Thursday, October 08, 2009

Unclean hands, covered with cedar chips

Rainbow Play Systems, Inc. v. Backyard Adventure, Inc., 2009 WL 3150984 (D.S.D.)

Rainbow sued Backyard Adventure, a competitor in the market for wooden playsets, for falsely describing Backyard’s products as being made with cedar. Backyard describes lumber from the tree scientifically named Cunninghamia lanceolata as cedar. This tree is also commonly known as China fir, China cedar, or coffin wood; the parties disputed whether it can truthfully be identified as “cedar.”

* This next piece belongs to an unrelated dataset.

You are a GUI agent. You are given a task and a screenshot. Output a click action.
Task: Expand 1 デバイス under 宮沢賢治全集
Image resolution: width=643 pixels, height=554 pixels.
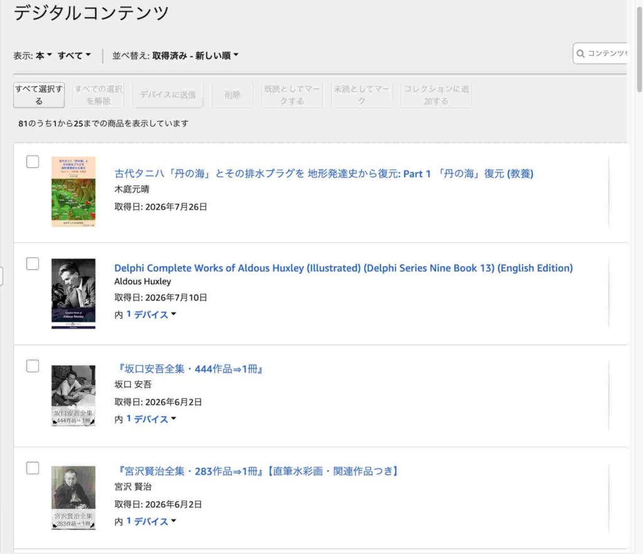point(151,521)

But the court didn’t resolve that issue, because Rainbow had used both Thuja plicata (western red cedar) and Calocedrus decurrens (incense cedar) lumber in its play sets and marketed both species as cedar. These trees are in the Cupressaceae or cypress family. In addition, Rainbow used Cunninghamia lanceolata in its play sets for a period in 2008, then quit. Cunninghamia lanceolata is also classified in the Cupressaceae family. “True cedars,” by contrast, “are generally grown only in the Middle East and are scientifically classified in the Pinaceae (Pine) family and in the genus cedrus.” The parties presented conflicting expert testimony on whether it was fair to use “cedar” for Cunninghamia lanceolata; Backyard’s expert contended that most of the false cedars are shortened to “cedar” in marketing, just like Thuja plicata and about two dozen others.

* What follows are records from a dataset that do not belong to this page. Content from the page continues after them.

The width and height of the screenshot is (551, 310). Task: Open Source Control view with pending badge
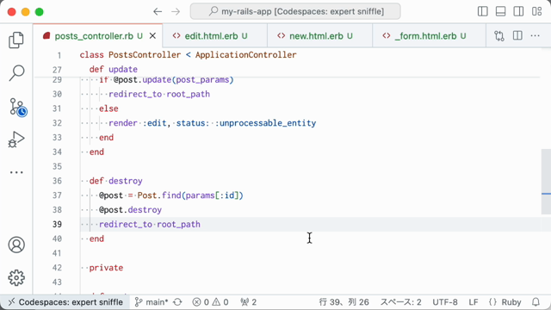(17, 107)
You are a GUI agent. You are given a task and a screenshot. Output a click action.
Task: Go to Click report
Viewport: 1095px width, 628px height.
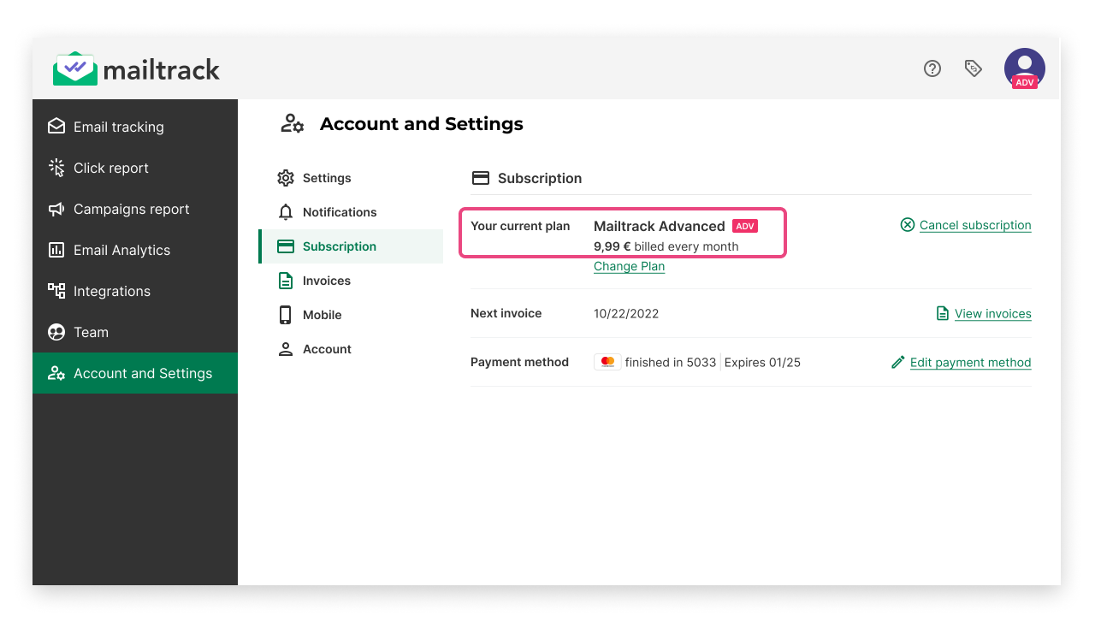click(x=110, y=168)
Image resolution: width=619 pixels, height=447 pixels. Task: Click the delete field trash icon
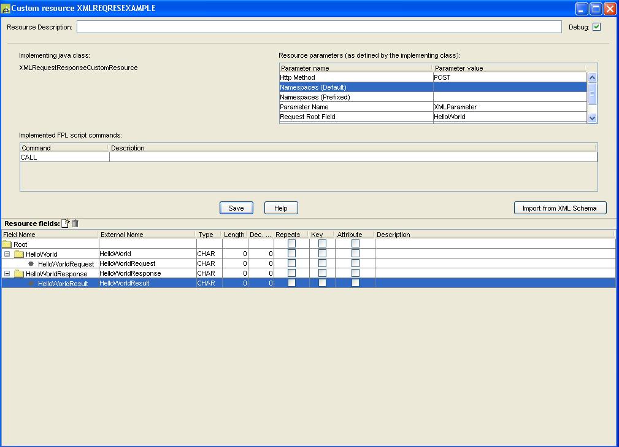pos(75,224)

The court found that, regardless of whether commercial practice and understanding might support a falsity claim, Rainbow’s unclean hands barred success on federal or state causes of action. This requires a showing that a plaintiff has engaged in inequitable conduct or bad faith with a material relation to the relief sought. Since the alleged falsity here was “referring to lumber from a tree that is not classified as cedar in a scientific or botanical classification” as cedar, Rainbow had engaged in materially related inequitable conduct. Rainbow argued that Backyard should have to show that it had been injured by Rainbow’s conduct in order to sustain an unclean hands defense, but the court disagreed that this was a requirement. Rainbow also argued that Backyard’s conduct was worse, apparently because the China cedar is less cedarlike than the western red or incense cedars, but the court found an insufficient difference in the degree of uncleanliness.

The state-law misrepresentation claim additionally failed because South Dakota’s consumer protection law requires reliance on a false claim to allow recovery, and as a competitor Rainbow couldn’t have relied on Backyard’s ads. (The case the court cited for this, however, involved consumer plaintiffs, where reliance would have been a predicate for damage; given that the law covers any person harmed by falsity, it’s not clear why adding a reliance requirement is consistent with the statute.)

Finally, the court denied summary judgment on Backyard’s state and federal counterclaims based on Rainbow’s statements that some manufacturers use Chinese cedar and call it cedar even though it is a “fir,” something Rainbow now concedes isn’t true. There were material issues of fact on deceptiveness, materiality, and reliance.